Priyal Thakrar: When you think about things like lending agreements or legal agreements, pre-pandemic they would be documents that were signed by hand and couriered around to different parties. That isn’t practical in a pandemic. In March of last year, we were looking at approving loan agreements or funding for things like transit projects and we had to come up with a way to digitize these processes, and also ensure that we had ways to electronically meet all of our funding obligations. You’re really forced to build processes on the fly that have the appropriate controls, while also trying to meet all the constituent needs. That to me is one example where you have to all of a sudden move away from the way things were done in the past and fast track into what a future process should look like and build it in real time. Those are processes that are going to live forever now. We’re not going to go back.

Deloitte: That’s interesting, especially when you think of the degree of change in such a short period of time. Given this dramatic shift in core processes, have conversations around resilience become more of a priority for your board?

Priyal Thakrar: They definitely have. One of the first things we did, like most organizations, was prepare an enterprise risk assessment of COVID. It’s a document that looks at the impacts of COVID across all of our business lines and all of our functions. It’s a bit of a living and breathing document that we still keep fresh and we still take to the board at every board meeting. The reason we do that is because it’s just good to have that running inventory of how we’ve evolved and progressed through the last 12 months, and because there are so many things that happened a year ago that we could still learn from. It forces the dialogue at the board level, and the board has been intimately involved in all of our progress and in all of our conversations around what COVID could look like for us and what the impacts are.

Taking a holistic approach

Deloitte: More personally, how have you grown or changed as a leader over the last year?

Priyal Thakrar: We always want to be continuously growing as leaders, but I think the honest answer is that there’s a natural inclination during a crisis to put your head down and think about what needs to get done and move forward. When you put your CFO hat on you just think about the financial issues very quickly and the risk associated with the pipeline of activity. But as a leader, you take a step back after a time and you think about the impact that all the things around you have on your people. And everyone has been impacted by COVID, in many different ways. Some people miss social interactions, some have competing demands with young kids now at home or spouses who are frontline workers, or people in their families who have been sick. It’s really important to spend the time with your teams and really understand how they’re being impacted by not only the work but also the other circumstances, and demonstrate empathy for their situations. Because this is just an extraordinary time that no one’s been trained for.

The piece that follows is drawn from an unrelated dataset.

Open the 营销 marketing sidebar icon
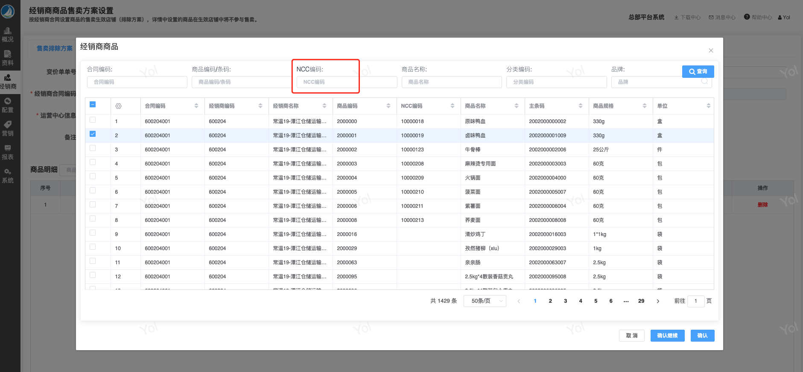Image resolution: width=803 pixels, height=372 pixels. point(8,129)
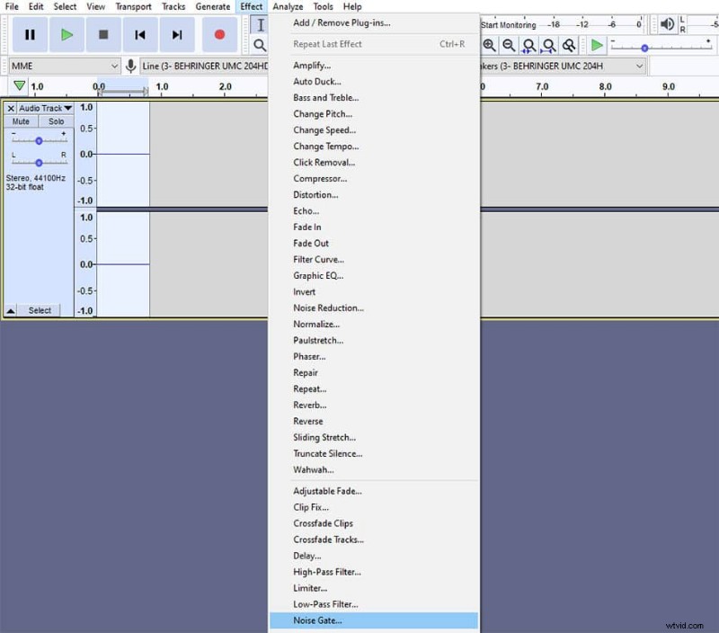Activate the Fit Project to Width icon
This screenshot has width=719, height=633.
point(548,44)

Deloitte: And what about IO itself–do you think it’s emerged stronger over the last year?

Priyal Thakrar: There’s no doubt we have. We’ve certainly become a lot more rigorous and a lot more connected. We do a lot of different things with very large portfolios and I think we’ve moved away from managing all these things separately and are now an organization that manages them all in an integrated and more holistic manner. The takeaway for all of us is that this organization has been amazing in the way it has managed through this crisis. A lot of our success is also related to IO’s purpose, which drives our people, who care deeply about what they do. When you’re going through a situation like this, it’s a learning opportunity for everyone to focus on what’s really important and what drives the business.